In aanvulling op de regeling opgenomen in artikel 3.19 van de CAR-UWO gelden tot uiterlijk 31 december 2020 als overgangsperiode met betrekking tot de toekenning van ambtsjubileum gratificatie de volgende bepalingen:

Artikel 1

  • 1a

    Aan de ambtenaar die gedurende 25 of 40 jaar een betrekking bij de overheid heeft vervuld, wordt een gratificatie toegekend overeenkomende met de gehele maandelijkse bezoldiging, vermeerderd met de vakantietoelage waarop de ambtenaar in de maand van zijn jubileum aanspraak heeft.

  • b

    Als overgangsperiode met betrekking tot 40 jarig jubilea gelden tot en met 30 juni 2016 de volgende afbouwtermijnen: in 2013 ontvangt de ambtenaar, indien van toepassing, de volledige gratificatie in verband met 40 jaar overheidsdienst en 40 jaar gemeentedienst. De gratificatie in verband met 40 jaar gemeentedienst wordt vanaf 1 juli 2014 afgebouwd naar 50% en per 1 juli 2015 naar 25%. Vanaf 1 juli 2016 komt deze volledig te vervallen zodat de regeling als bedoeld in artikel 3.5.1.1. kan ingaan.

  • 2.

    Aan de ambtenaar die reeds voor 1 januari 1998 gedurende 25 jaar een betrekking bij de overheid heeft vervuld en ter gelegenheid daarvan door de gemeente een gratificatie is toegekend overeenkomende met de helft van de bezoldiging en de vakantietoelage, wordt, indien hij gedurende 25 jaar een betrekking bij deze gemeente heeft vervuld, een gratificatie toegekend overeenkomende met de helft van de bezoldiging en van de vakantietoelage waarop de ambtenaar in de maand van zijn jubileum aanspraak heeft. 

  • 3.

    Onder jaren dat een betrekking bij deze gemeente werd vervuld worden mede verstaan de jaren dat een betrekking bij de voormalige gemeente Erp werd vervuld.

  • 4.

    Aan de ambtenaar, die wordt ontslagen: 

    • a.

      op grond van artikel 8:3;

    • b.

      op grond van artikel 8:4;

    • c.

      op grond van artikel 8:5, bij een arbeidsongeschiktheid van 80% of meer;

    • d.

      op grond van artikel 8:11 indien en voor zover het een volledig ontslag betreft;

en die indien het ontslag niet had plaatsgevonden het voor een gratificatie vereiste aantal dienstjaren binnen 5 jaren na de ontslagdatum had kunnen vervullen, wordt een proportionele gratificatie toegekend

Deze proportionele gratificatie wordt berekend door het bedrag waarop recht zou hebben bestaan indien het vereiste aantal dienstjaren zou zijn vervuld, te vermenigvuldigen met een breuk.

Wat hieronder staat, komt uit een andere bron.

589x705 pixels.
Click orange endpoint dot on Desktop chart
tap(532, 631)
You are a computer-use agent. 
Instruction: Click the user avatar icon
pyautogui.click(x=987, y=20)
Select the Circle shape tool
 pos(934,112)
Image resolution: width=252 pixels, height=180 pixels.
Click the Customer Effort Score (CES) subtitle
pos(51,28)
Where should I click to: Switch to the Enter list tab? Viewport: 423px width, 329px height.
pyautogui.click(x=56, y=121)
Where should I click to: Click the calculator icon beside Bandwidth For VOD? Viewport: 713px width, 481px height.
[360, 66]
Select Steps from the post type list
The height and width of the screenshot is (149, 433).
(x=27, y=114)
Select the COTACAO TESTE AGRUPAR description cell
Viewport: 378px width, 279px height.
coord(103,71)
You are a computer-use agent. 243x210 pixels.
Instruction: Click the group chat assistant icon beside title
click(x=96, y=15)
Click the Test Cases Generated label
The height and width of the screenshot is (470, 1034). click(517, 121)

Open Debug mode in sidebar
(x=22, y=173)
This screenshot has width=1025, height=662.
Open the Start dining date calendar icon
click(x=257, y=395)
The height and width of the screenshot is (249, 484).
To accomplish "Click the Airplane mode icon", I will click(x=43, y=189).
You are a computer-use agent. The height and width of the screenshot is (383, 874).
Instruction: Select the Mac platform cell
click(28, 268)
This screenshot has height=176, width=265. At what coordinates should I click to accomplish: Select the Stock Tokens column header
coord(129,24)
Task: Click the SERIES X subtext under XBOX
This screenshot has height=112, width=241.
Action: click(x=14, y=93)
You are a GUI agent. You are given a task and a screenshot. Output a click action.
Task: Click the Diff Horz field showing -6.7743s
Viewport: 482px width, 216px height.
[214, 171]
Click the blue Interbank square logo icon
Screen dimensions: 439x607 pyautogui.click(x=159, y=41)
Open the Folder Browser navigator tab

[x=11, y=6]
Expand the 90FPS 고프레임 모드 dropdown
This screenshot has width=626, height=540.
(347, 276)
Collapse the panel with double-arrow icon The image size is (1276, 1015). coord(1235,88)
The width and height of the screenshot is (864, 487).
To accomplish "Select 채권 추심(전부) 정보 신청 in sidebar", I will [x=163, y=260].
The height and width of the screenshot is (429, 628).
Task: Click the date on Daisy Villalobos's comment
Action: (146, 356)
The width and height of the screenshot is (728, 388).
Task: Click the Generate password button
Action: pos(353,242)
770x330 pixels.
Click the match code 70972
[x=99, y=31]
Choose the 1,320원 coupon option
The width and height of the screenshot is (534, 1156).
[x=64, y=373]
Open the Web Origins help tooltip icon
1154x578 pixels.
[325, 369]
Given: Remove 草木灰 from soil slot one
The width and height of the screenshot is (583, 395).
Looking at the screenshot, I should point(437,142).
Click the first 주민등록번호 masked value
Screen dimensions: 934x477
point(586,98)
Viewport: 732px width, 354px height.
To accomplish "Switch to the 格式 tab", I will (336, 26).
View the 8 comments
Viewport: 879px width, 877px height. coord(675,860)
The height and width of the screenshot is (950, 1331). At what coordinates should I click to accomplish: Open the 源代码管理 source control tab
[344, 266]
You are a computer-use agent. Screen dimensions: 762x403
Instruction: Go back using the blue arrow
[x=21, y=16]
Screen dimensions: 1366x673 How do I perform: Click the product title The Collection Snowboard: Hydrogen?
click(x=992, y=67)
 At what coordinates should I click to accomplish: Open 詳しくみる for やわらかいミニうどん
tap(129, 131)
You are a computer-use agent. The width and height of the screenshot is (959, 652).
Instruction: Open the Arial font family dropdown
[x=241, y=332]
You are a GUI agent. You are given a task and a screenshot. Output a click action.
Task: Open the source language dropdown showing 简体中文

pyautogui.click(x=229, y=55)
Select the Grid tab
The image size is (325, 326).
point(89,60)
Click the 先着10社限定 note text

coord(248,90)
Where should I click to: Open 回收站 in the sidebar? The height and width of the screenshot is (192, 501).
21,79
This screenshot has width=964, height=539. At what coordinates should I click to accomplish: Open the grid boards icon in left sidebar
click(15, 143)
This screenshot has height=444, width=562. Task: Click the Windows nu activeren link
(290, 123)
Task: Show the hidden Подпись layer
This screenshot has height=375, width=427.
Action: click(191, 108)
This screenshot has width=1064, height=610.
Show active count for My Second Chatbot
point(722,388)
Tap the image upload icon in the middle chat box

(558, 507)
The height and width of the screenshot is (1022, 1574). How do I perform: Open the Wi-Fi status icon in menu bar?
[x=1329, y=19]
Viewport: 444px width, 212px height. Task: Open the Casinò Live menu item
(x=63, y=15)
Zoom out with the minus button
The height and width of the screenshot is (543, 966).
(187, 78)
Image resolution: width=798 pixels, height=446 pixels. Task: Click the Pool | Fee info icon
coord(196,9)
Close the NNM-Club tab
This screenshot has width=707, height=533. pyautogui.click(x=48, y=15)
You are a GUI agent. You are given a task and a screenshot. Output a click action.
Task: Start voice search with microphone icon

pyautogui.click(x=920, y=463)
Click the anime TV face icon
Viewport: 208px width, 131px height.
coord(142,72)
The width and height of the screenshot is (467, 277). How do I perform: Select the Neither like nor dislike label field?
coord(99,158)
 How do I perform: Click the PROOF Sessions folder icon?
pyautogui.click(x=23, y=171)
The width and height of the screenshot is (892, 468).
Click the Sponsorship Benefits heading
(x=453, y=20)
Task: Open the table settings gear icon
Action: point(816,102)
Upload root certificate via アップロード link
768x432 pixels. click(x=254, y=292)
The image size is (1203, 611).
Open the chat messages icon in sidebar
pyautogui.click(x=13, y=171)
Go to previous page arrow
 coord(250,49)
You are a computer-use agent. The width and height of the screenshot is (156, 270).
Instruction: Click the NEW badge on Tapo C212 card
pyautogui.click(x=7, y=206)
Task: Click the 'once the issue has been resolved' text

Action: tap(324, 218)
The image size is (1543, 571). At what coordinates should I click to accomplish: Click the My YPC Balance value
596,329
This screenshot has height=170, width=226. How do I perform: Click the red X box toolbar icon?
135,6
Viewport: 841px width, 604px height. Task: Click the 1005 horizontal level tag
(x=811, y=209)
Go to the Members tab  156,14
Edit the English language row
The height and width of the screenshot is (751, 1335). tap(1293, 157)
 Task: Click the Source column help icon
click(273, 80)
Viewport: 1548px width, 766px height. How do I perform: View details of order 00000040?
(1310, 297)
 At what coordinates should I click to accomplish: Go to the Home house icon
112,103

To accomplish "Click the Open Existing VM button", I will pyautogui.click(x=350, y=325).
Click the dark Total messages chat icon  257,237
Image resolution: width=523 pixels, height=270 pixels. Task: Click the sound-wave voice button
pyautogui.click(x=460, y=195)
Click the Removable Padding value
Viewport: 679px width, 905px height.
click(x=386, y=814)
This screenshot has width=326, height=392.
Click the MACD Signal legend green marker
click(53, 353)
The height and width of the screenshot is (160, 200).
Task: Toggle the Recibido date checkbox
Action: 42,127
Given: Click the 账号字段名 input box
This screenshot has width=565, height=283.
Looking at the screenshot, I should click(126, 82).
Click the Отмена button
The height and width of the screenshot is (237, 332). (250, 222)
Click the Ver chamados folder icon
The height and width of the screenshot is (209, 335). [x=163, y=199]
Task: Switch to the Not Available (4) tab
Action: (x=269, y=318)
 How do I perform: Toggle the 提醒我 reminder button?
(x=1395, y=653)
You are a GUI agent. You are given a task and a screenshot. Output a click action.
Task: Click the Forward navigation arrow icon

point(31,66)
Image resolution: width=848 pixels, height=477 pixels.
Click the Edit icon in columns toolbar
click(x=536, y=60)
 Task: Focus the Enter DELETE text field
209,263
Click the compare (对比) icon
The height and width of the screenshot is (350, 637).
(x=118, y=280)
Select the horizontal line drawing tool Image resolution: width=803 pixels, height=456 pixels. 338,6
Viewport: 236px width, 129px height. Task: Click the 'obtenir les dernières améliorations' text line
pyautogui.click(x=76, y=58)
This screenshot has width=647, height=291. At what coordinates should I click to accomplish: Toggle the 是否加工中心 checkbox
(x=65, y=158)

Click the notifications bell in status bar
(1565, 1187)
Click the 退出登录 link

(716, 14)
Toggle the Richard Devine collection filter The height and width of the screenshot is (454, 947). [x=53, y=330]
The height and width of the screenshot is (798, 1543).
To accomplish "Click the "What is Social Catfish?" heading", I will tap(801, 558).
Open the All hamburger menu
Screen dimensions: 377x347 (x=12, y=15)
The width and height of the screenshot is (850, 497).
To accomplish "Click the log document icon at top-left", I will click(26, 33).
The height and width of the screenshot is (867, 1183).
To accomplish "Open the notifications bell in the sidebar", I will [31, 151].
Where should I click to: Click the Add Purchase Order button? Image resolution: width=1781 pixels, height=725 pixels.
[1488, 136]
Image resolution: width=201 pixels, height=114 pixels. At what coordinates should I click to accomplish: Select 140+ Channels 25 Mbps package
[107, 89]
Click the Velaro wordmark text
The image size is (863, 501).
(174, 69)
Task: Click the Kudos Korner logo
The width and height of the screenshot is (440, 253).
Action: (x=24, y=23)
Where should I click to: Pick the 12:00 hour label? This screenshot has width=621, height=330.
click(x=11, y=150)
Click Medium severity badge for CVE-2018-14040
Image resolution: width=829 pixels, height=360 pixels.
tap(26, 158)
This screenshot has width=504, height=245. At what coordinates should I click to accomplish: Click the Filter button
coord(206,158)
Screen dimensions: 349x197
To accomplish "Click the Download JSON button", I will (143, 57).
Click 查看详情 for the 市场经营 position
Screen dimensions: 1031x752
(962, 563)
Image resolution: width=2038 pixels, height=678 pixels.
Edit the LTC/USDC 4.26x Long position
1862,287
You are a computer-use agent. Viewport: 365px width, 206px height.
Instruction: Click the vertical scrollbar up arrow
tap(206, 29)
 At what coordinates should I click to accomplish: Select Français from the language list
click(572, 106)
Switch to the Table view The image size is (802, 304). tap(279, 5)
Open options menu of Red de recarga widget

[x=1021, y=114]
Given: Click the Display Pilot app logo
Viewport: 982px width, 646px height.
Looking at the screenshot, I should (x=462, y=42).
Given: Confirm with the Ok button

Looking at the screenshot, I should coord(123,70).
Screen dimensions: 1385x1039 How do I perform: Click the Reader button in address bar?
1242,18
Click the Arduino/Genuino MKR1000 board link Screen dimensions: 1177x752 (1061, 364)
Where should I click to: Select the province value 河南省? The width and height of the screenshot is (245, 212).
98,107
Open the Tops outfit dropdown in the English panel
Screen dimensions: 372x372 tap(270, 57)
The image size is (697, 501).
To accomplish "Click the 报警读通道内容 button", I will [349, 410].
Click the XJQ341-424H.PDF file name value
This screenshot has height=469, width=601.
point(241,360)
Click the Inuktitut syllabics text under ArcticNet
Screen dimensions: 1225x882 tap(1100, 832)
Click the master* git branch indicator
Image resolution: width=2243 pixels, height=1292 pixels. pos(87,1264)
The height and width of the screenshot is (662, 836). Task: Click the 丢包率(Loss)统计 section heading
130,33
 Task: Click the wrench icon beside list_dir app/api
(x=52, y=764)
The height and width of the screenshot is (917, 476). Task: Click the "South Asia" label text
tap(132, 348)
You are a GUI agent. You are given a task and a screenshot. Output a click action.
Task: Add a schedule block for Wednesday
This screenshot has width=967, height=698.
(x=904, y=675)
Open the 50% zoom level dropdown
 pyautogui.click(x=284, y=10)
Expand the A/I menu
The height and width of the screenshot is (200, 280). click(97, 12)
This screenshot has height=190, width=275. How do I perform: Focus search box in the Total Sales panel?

Daarvan wordt de teller gevormd door het feitelijk geheel of gedeeltelijk vervulde aantal dienstjaren, waarbij naar boven wordt afgerond op hele maanden; de noemer is het aantal dienstjaren dat vervuld had moeten zijn om voor de gratificatie in aanmerking te komen.

  • 5.

    De op grond van voorgaande leden berekende gratificatie wordt in geval deze niet belastingvrij verstrekt mag worden, gebruteerd uitbetaald. 

  • 6.

    De berekende bedragen worden naar boven afgerond op een veelvoud van vijf euro. 

  • 7.

    Bij gedeeltelijk ontslag wordt de proportionele gratificatie berekend naar rato van het aantal uren waarvoor ontslag wordt verleend.